§ **Exercise**
Write out, word for word and with no pictures, each line below from the one containing "This screenshot has" through the one containing "Click the current price 19.938 label", both included, and no other line.
● ● ● ● ● ● ●
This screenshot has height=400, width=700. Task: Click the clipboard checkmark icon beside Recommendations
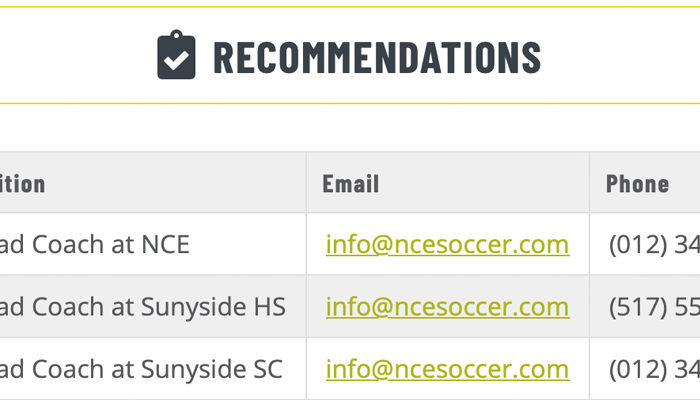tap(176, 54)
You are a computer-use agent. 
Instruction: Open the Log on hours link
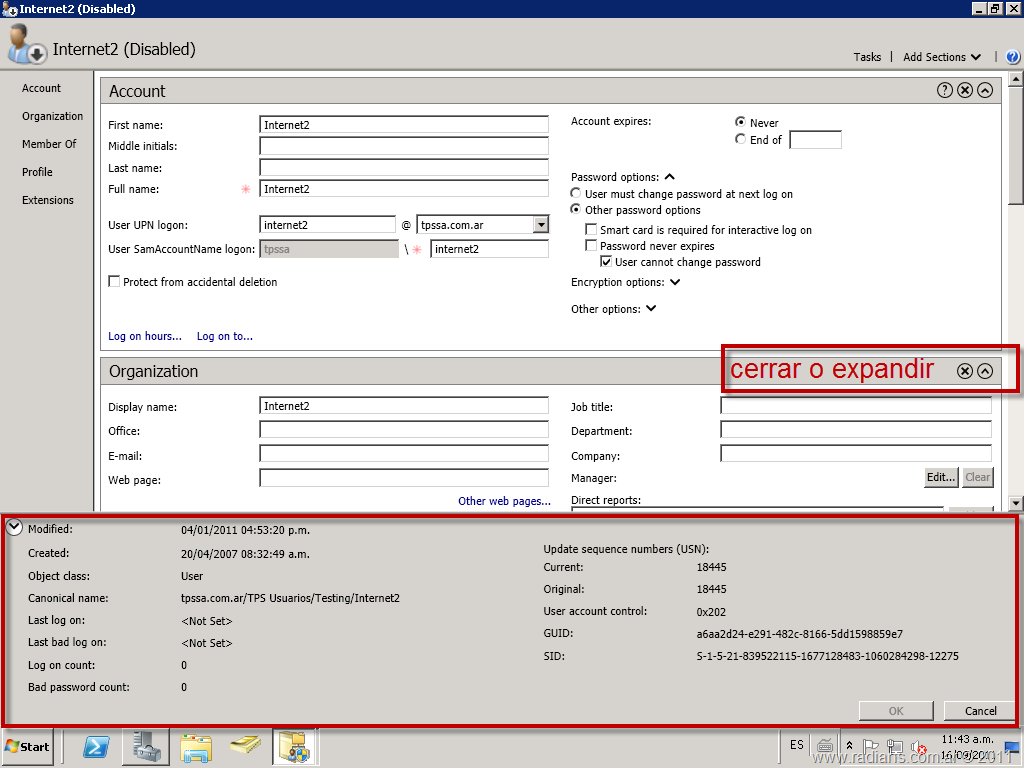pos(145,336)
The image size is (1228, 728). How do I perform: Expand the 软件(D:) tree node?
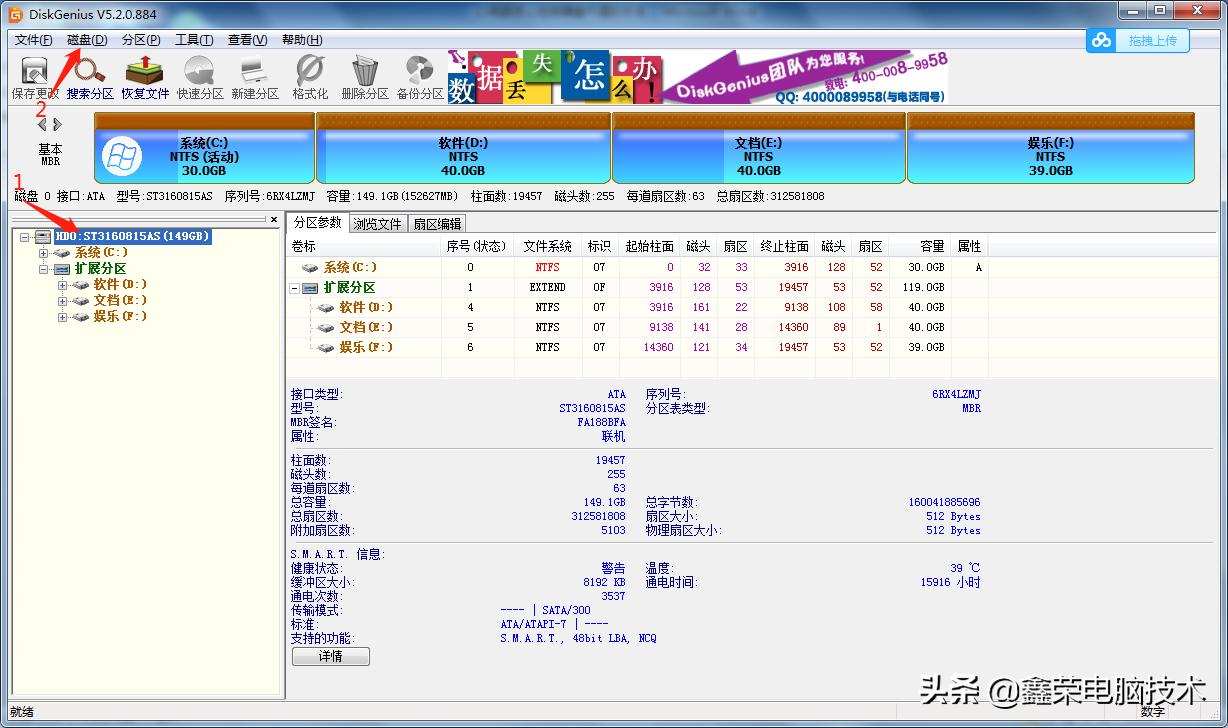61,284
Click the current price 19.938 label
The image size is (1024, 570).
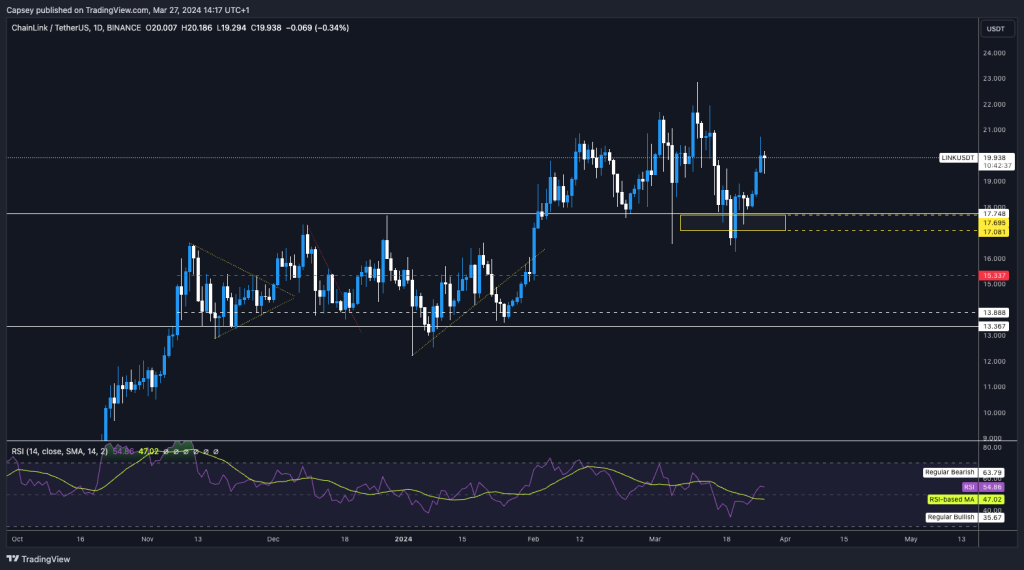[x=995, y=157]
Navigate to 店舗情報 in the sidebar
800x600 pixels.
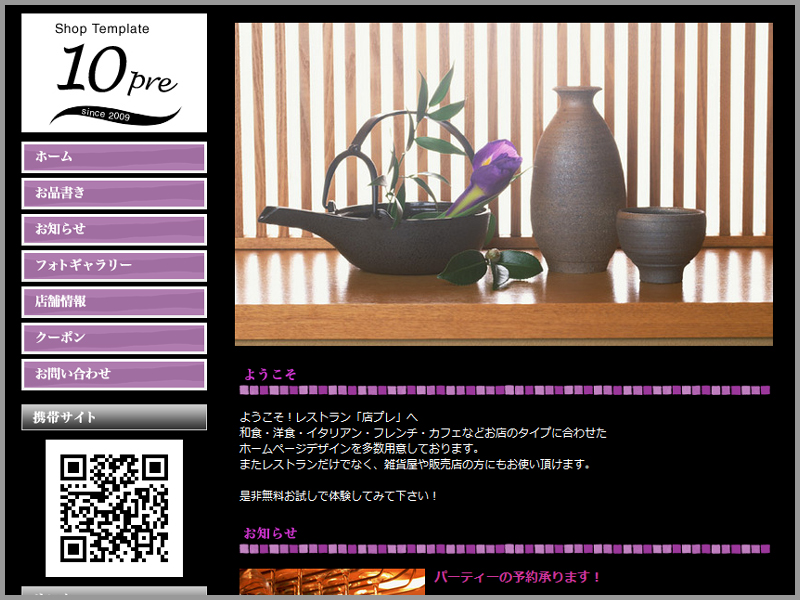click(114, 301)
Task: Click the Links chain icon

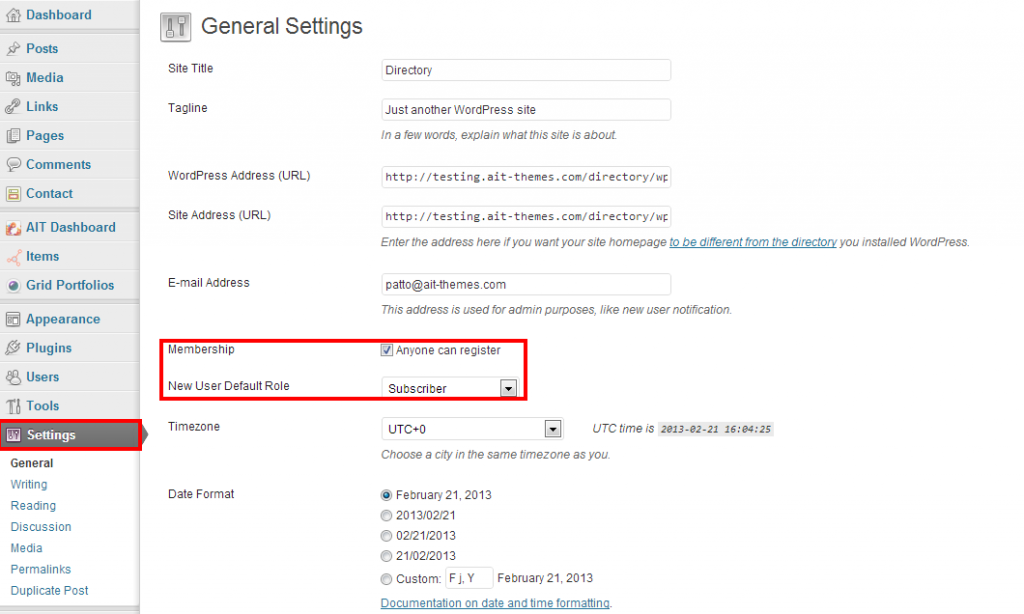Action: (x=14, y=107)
● ● ● ● ● ● ●
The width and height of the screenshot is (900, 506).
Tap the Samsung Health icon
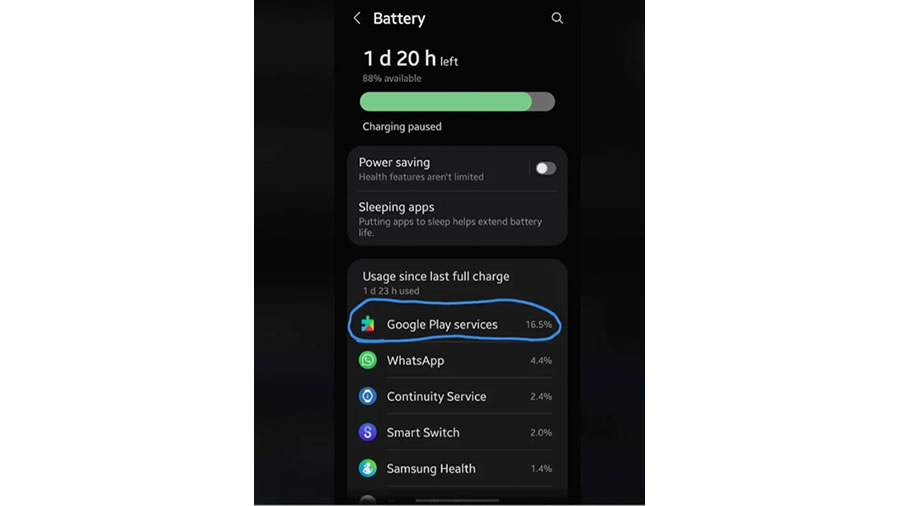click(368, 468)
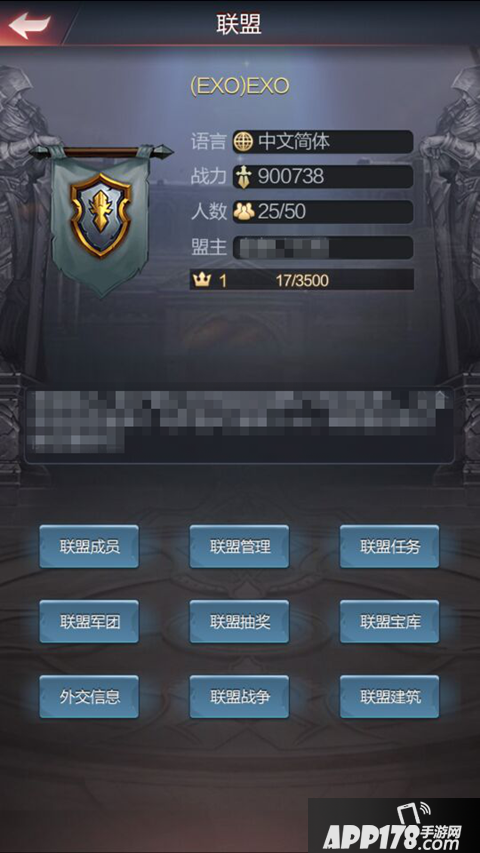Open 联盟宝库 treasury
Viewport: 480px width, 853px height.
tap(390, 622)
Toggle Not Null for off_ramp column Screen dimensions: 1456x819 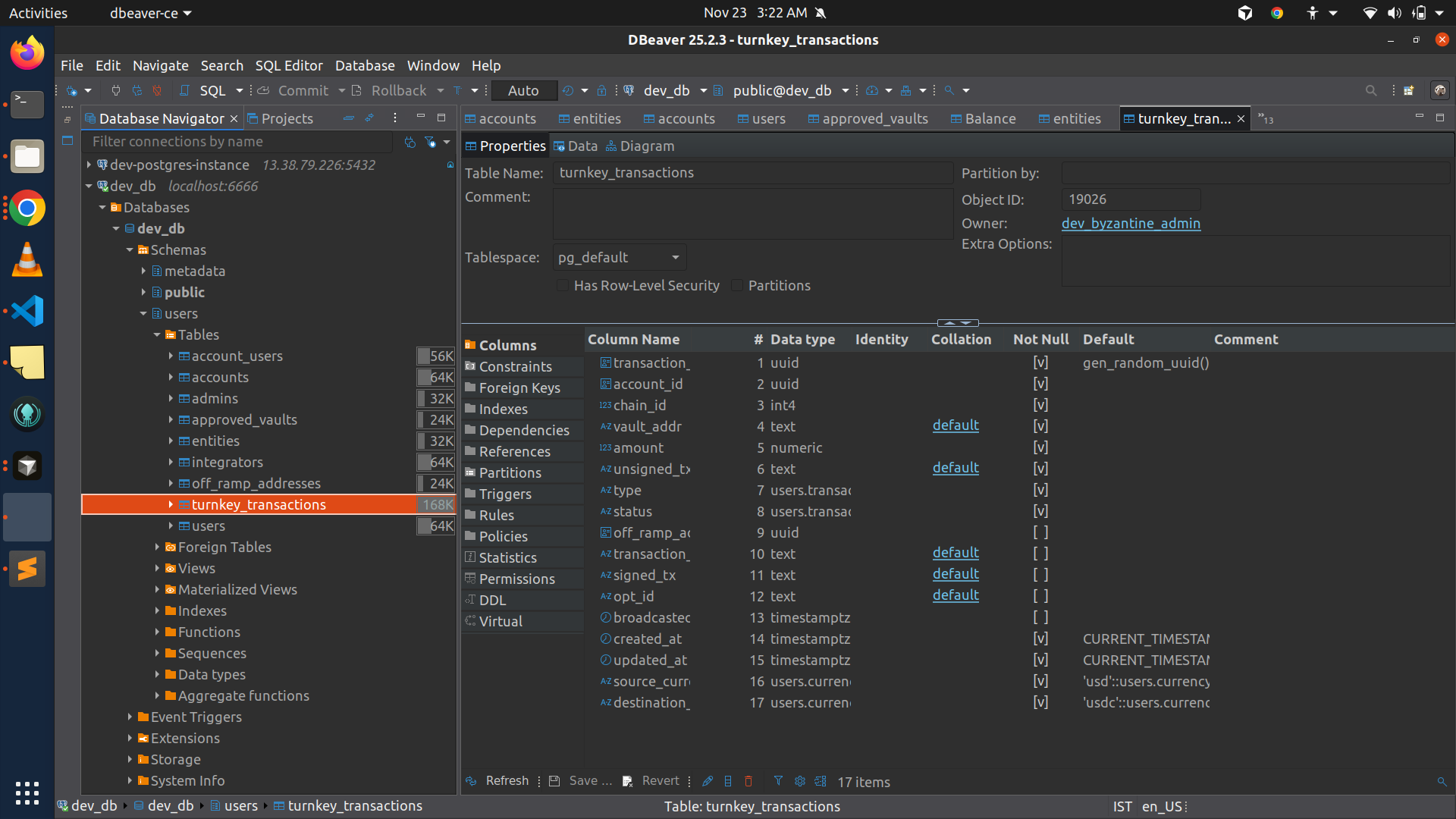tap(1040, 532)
● ● ● ● ● ● ●
§ **Solved exercise**
This screenshot has height=400, width=700. Task: Click the clipboard checkmark icon beside Recommendations
tap(176, 54)
You are a computer-use agent. 
Instruction: Open the Log on hours link
pos(145,336)
The image size is (1228, 728). How do I perform: Expand the 软件(D:) tree node?
61,284
Click the current price 19.938 label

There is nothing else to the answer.